A new report finds that the retirement benefits of 100 CEOs is equal to the entire retirement savings of the 41% of U.S. families with the smallest nest eggs.

On average, the top 100 CEO nest eggs are large enough to generate for each of these executives a $253,088 monthly retirement check for the rest of their lives, according to “A Tale of Two Retirements” from the Institute for Policy Studies.

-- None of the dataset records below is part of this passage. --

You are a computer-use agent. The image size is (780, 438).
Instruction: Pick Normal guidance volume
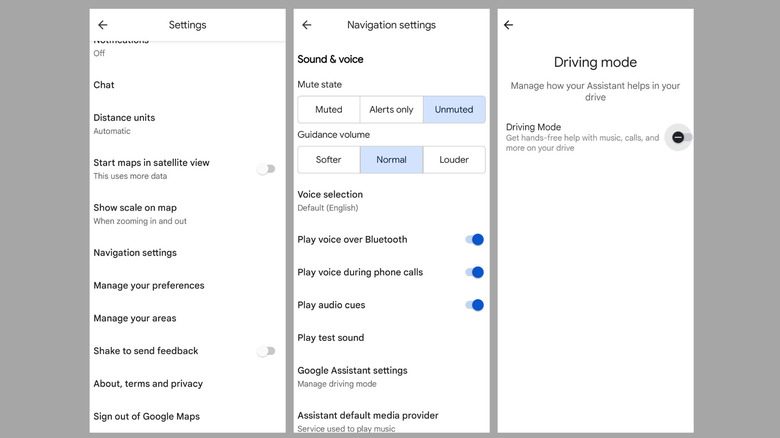[391, 160]
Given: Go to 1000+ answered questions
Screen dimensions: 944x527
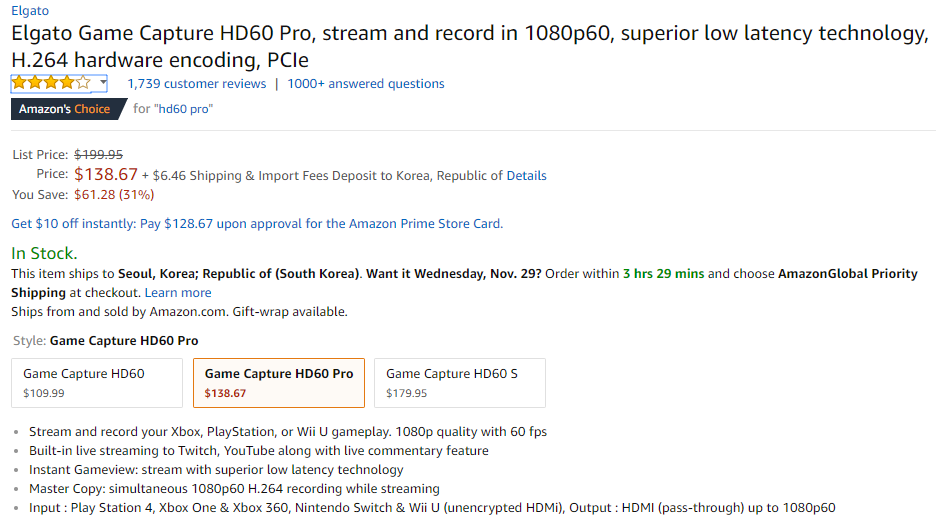Looking at the screenshot, I should [366, 84].
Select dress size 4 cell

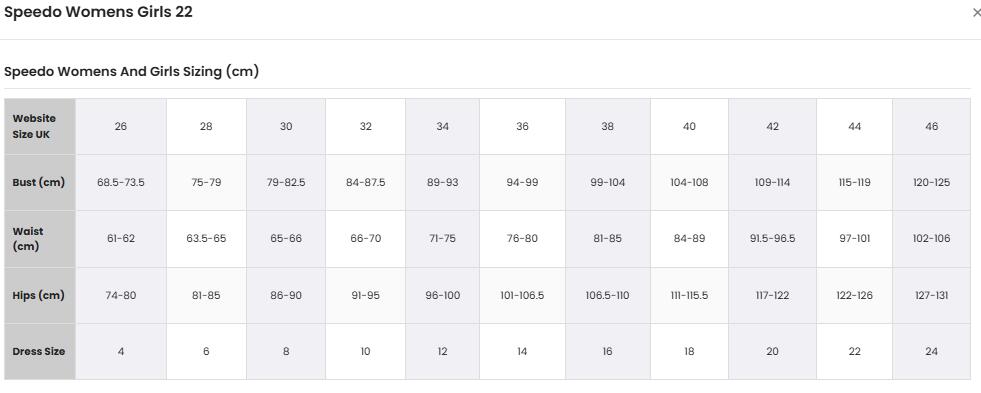pos(121,352)
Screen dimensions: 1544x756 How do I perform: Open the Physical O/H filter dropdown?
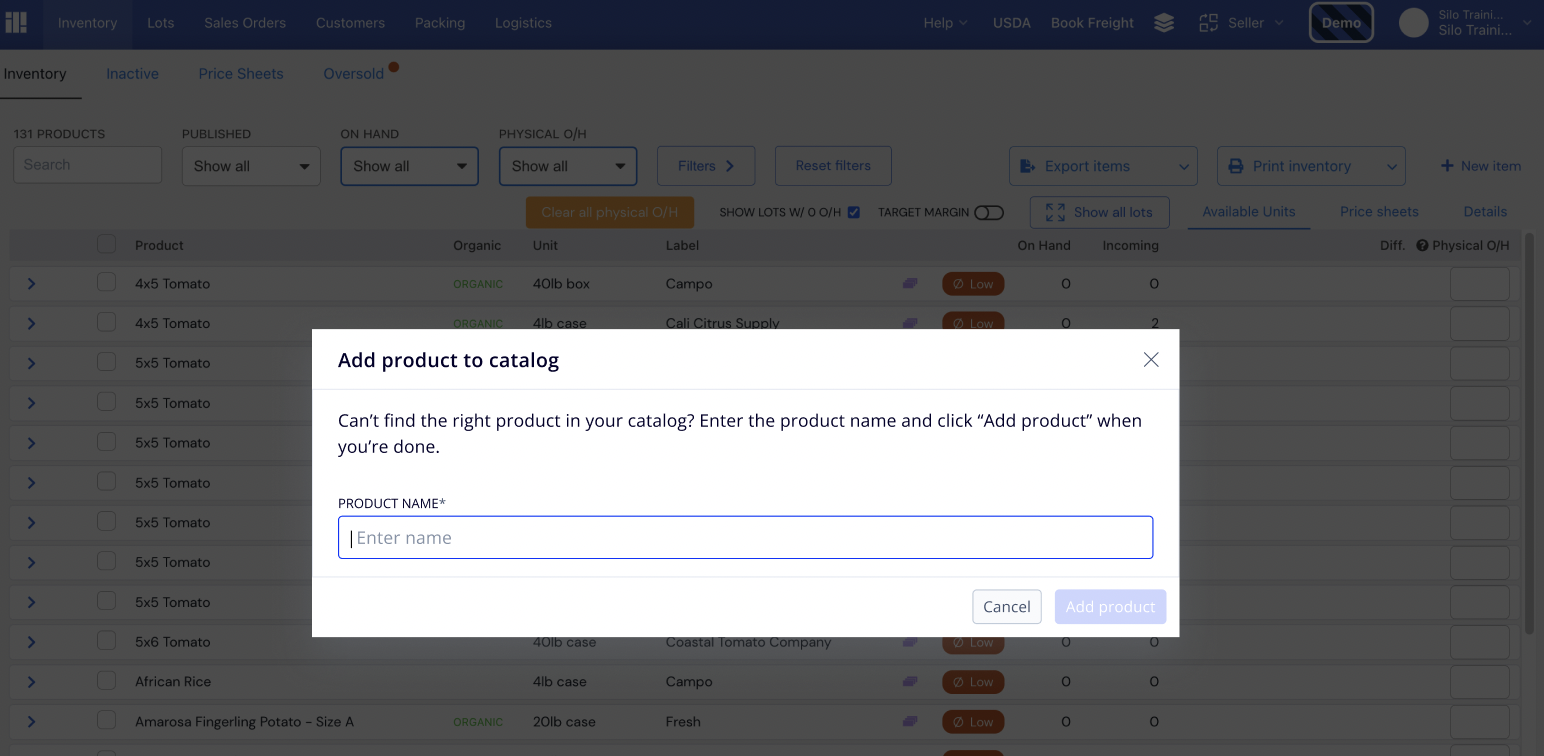click(568, 166)
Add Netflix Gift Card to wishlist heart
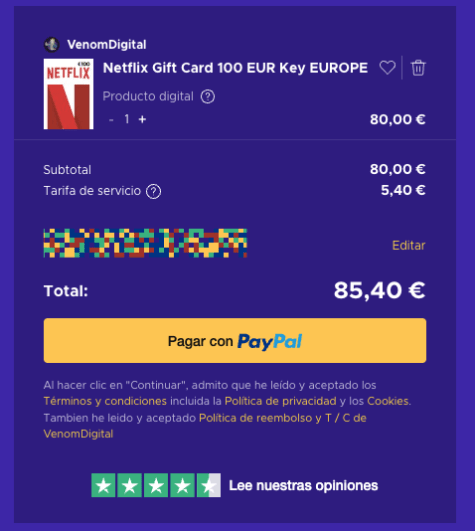Image resolution: width=475 pixels, height=531 pixels. coord(387,68)
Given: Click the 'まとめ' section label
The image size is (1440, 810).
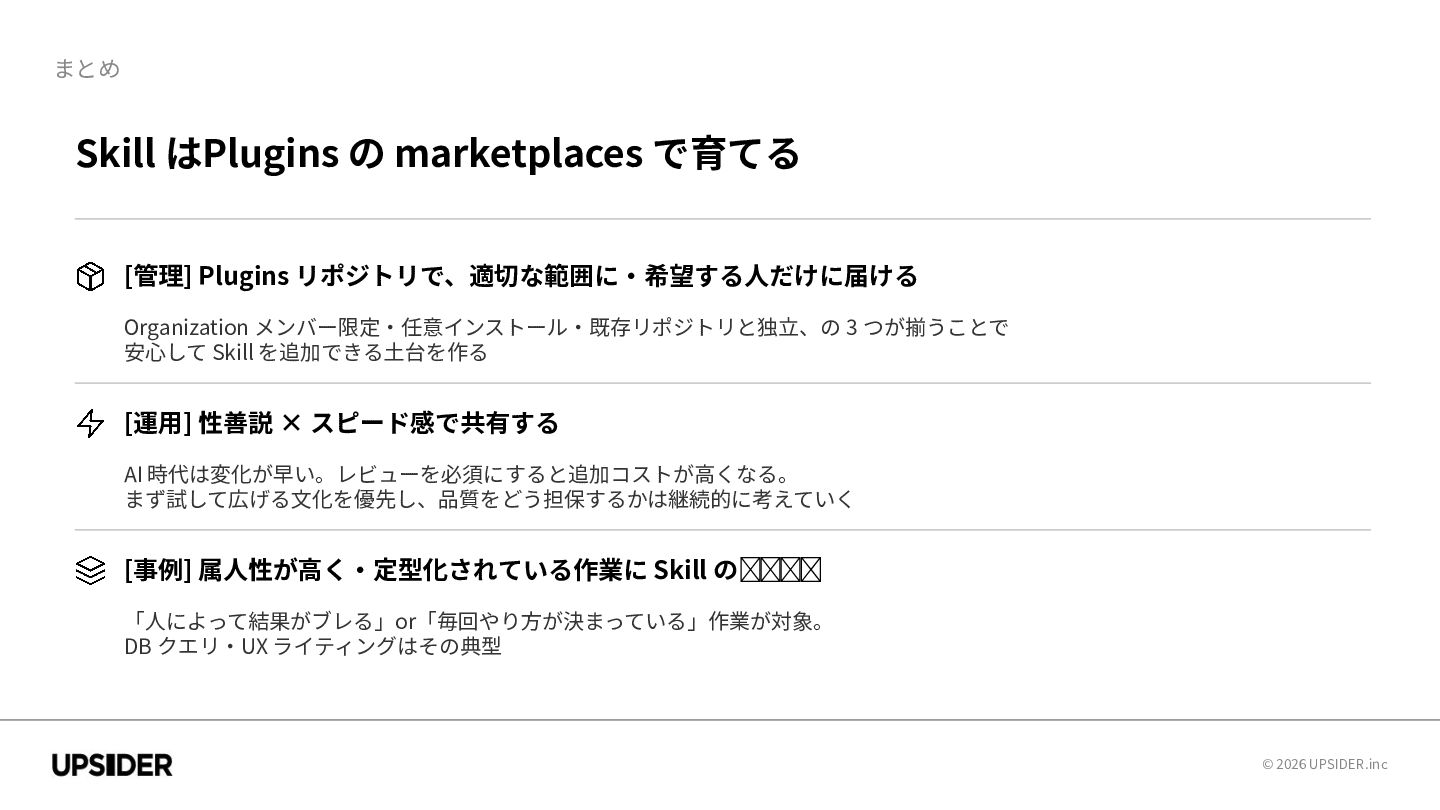Looking at the screenshot, I should (x=87, y=68).
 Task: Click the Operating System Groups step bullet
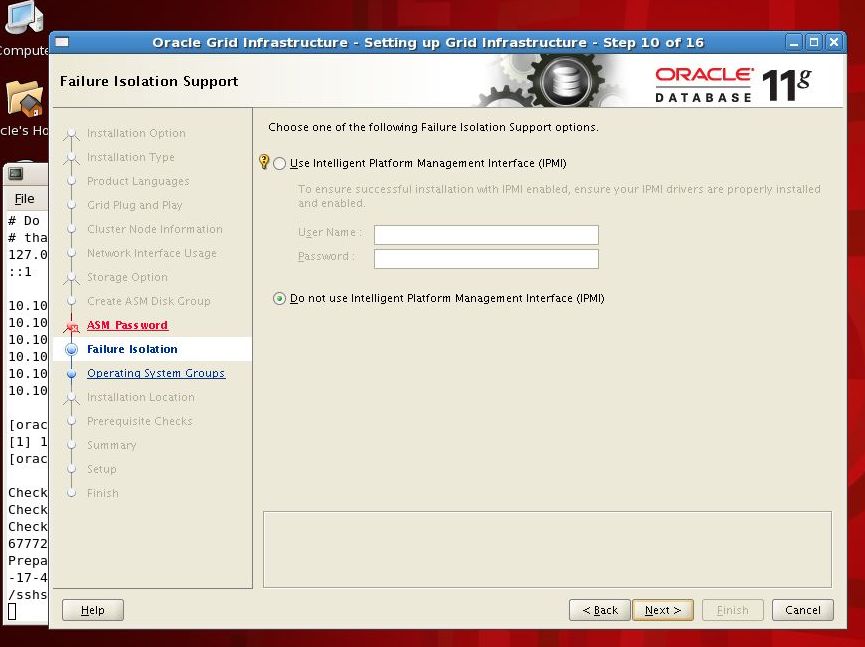71,374
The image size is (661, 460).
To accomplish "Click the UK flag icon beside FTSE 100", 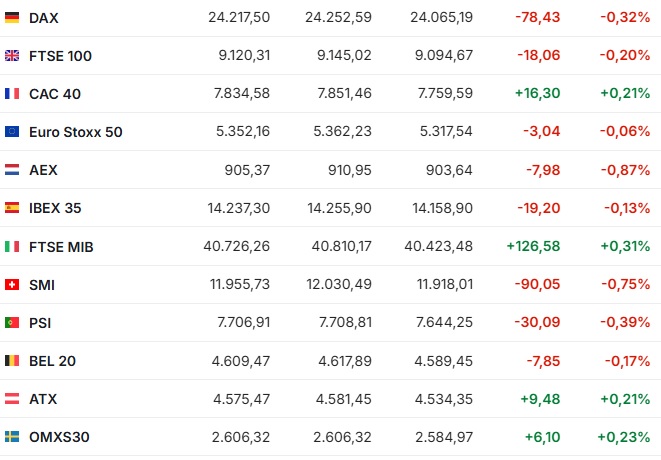I will click(12, 55).
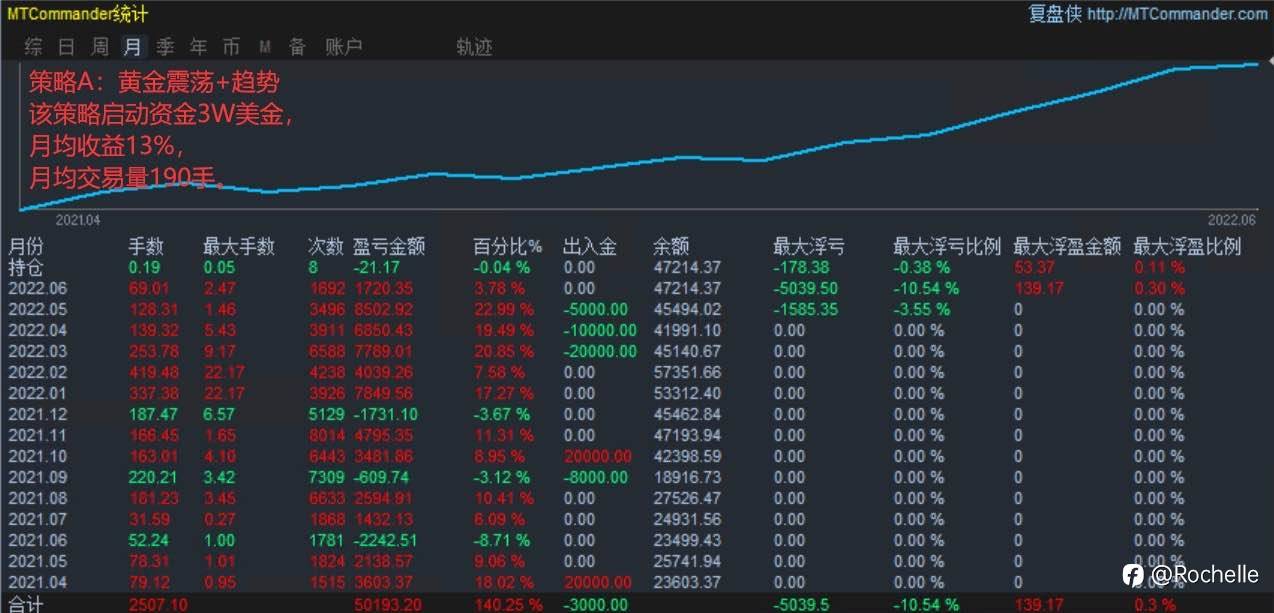
Task: Click the 最大浮亏 column header
Action: click(x=809, y=246)
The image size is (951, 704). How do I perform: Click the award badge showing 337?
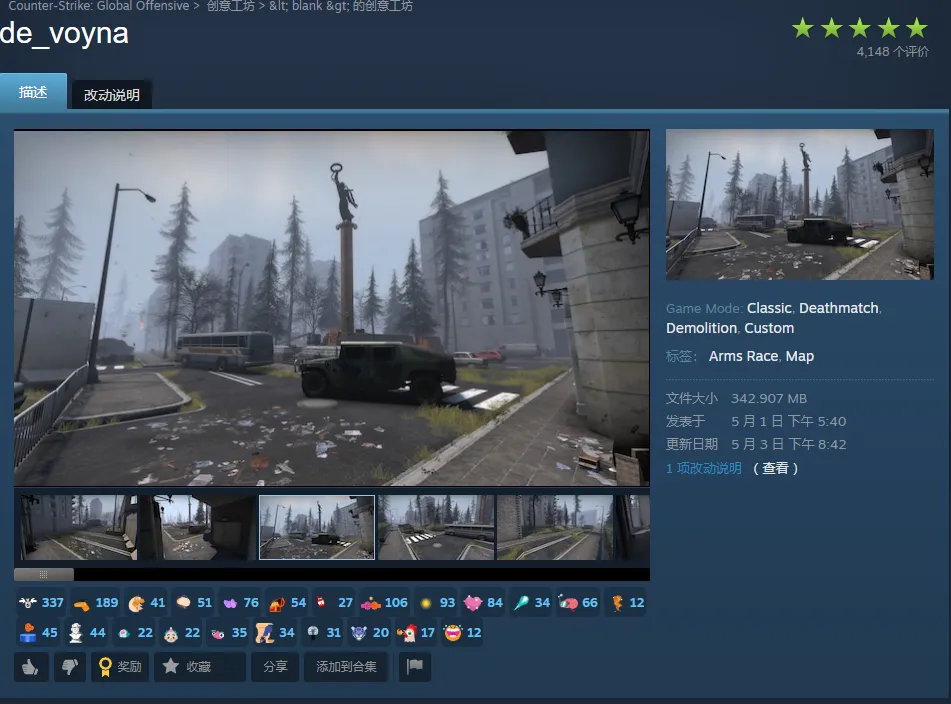point(41,603)
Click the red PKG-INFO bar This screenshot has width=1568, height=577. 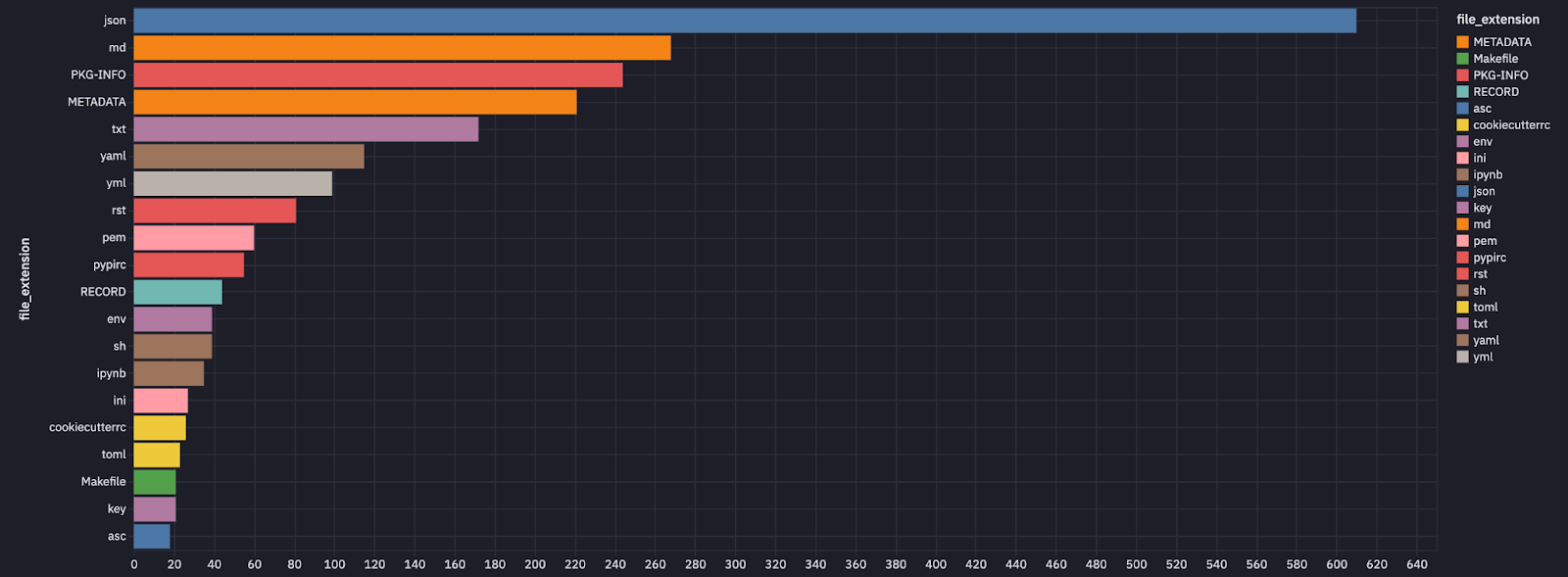(377, 74)
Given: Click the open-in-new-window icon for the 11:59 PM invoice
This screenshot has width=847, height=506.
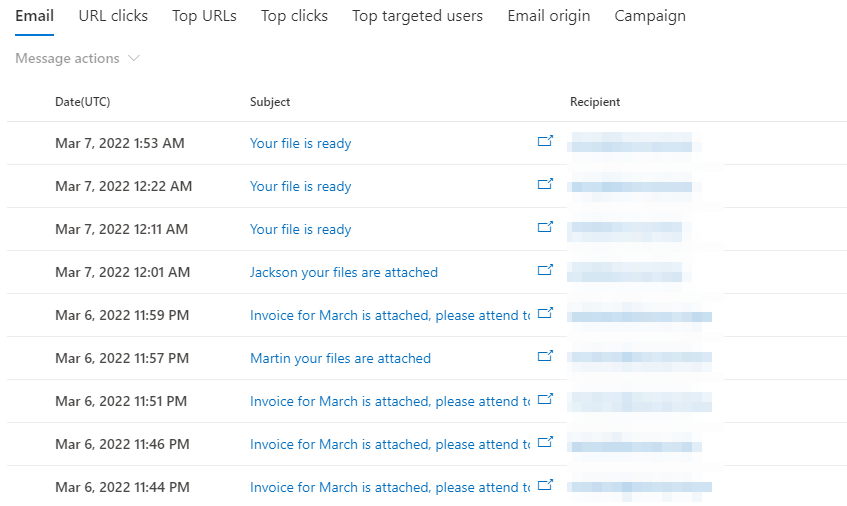Looking at the screenshot, I should point(545,313).
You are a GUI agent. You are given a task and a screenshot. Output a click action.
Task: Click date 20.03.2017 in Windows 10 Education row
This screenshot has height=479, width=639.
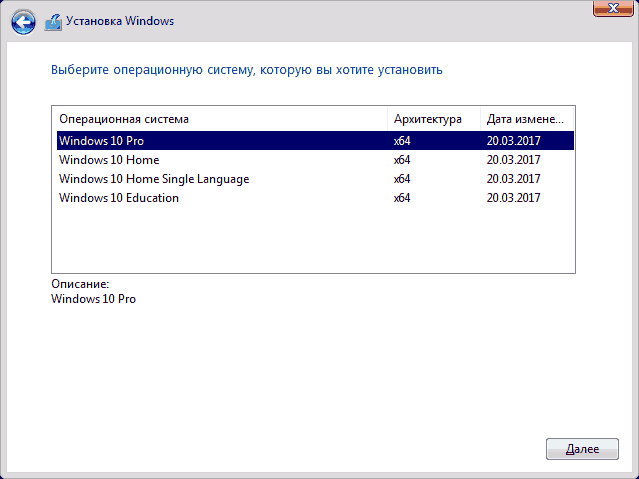click(513, 198)
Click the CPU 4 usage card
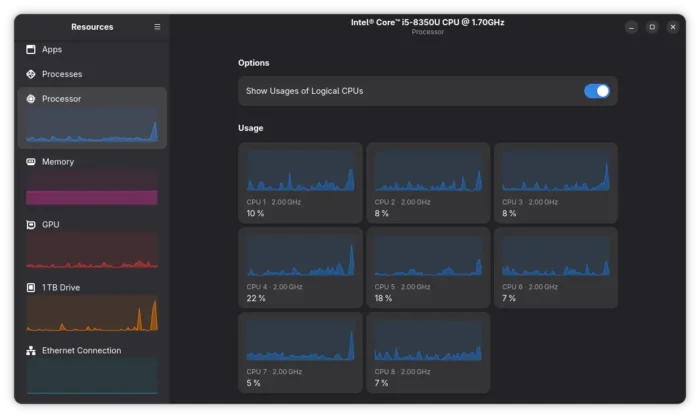700x418 pixels. coord(300,268)
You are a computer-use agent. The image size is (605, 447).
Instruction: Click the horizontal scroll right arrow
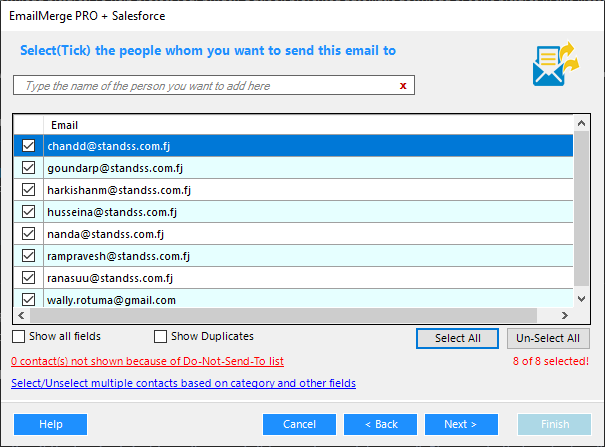[566, 315]
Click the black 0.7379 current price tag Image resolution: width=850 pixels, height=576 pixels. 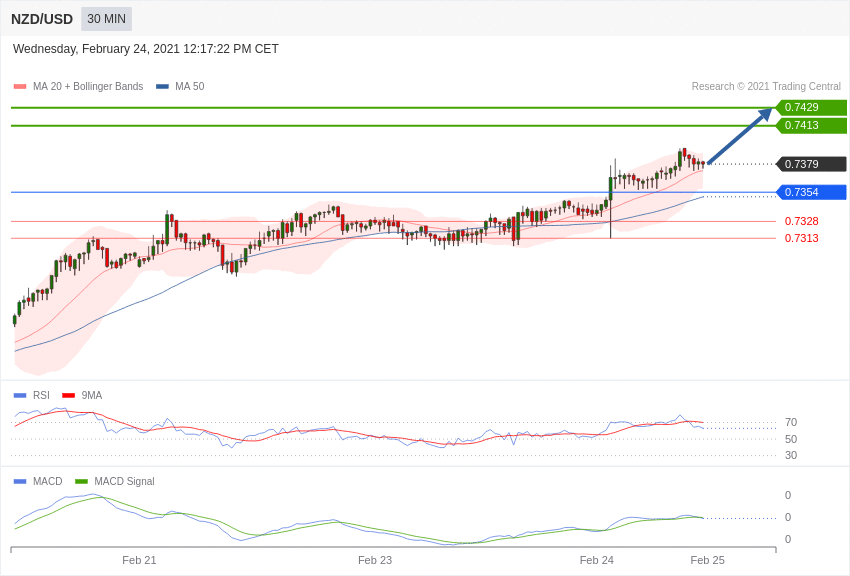811,164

According to that report, this $4.7 billion total is also equal to the entire retirement savings of the bottom:

  • 59% of African-American families
  • 75% of Latino families
  • 55% of female-headed households
  • 44% of white working class households

Despite those kind of gaps, recent discussions on tax reform on Capitol Hill have focused on reducing tax rates that would not only largely benefit higher income workers, they would likely do so at the expense of current 401(k) tax preferences that help encourage American workers to save, and employers to establish these plans.

The report notes that, unlike ordinary 401(k) holders, most top CEOs have no limits on annual contributions to tax-deferred accounts such as their non-qualified deferred compensation plans. In 2015 alone, Fortune 500 CEOs saved $92 million on their taxes by putting $238 million more in these accounts than they could have if they were subject to the same 401(k) rules as other workers.

Tax reform has been a priority for President-elect Trump and several of his cabinet nominees, as well as for leadership in the GOP-controlled House of Representatives.

And that, as we have written about for months, could be a problem for workplace retirement savings.